Performance Testing and Analysis
This document introduces the query and ingestion performance of Doris ANN Index. All benchmarks are conducted using VectorDBBench.
Test Environment
All machines used in the tests have 16 CPU cores and 64 GB memory, with CPUs of model Intel(R) Xeon(R) Platinum 8369B CPU @ 2.70GHz. FE and BE are co-located on a single 16C64GB machine (note: this is not a recommended production deployment; in production, FE and BE should be deployed separately). The tested version is Apache Doris 4.0.2. The dataset used is VectorDBBench Performance768D1M, which contains 1 million vectors of 768 dimensions.
Results

Analysis
┌──────────────────────┐
│ Recall │
│ (Higher is Better) │
└──────────▲───────────┘
/ \
/ \
/ \
/ \
/ \
/ \
┌───────────┘ └───────────┐
│ │
│ │
▼ ▼
┌──────────────────────┐ ┌────────────────────────┐
│ Query QPS │ │ Indexing Throughput │
│ (Latency / QPS) │ │ (Higher is Better) │
│ (Lower Latency Better)│ │ │
└──────────────────────┘ └────────────────────────┘
In vector search, a production-ready vector database typically faces a performance “triangle” that is hard to maximize across all dimensions simultaneously: query performance (QPS/latency), recall, and indexing throughput. System design often requires trade-offs among these three.
Take HNSW (Hierarchical Navigable Small World), the most widely used vector index, as an example. It relies on graph structures to optimize search. There are three key tunable hyperparameters in HNSW:
- max_degree: The maximum out-degree of each node in the graph, determining graph density and connectivity.
- ef_construction: The candidate set size used during index building. Larger values generally result in higher-quality graphs.
- hnsw_ef_search: The exploration window size during query time, directly affecting recall and latency.
In principle, increasing max_degree and ef_construction during index building can significantly improve graph connectivity and navigability, yielding higher recall. A higher-quality graph also allows a smaller hnsw_ef_search at query time, reducing search cost and improving query performance. However, these index-building parameter increases come with trade-offs: index construction requires more compute and memory resources, leading to lower ingestion performance. This is the quintessential trilemma in vector database design.

▶ **Collected material**
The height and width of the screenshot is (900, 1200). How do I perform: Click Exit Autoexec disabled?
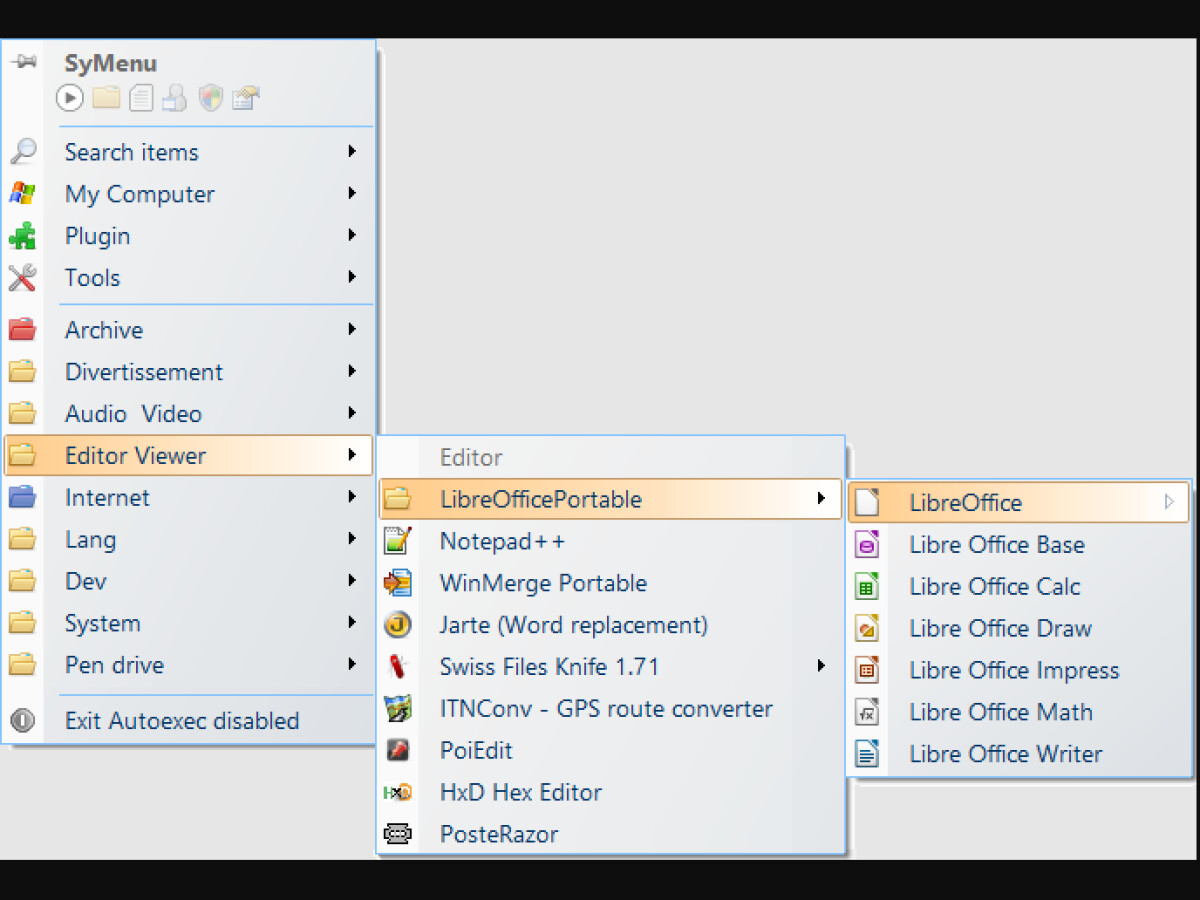click(181, 721)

▶ **Exercise details**
In the Doris ANN Index performance document, which Apache Doris version was tested?

▶ **Result of the task**
Apache Doris 4.0.2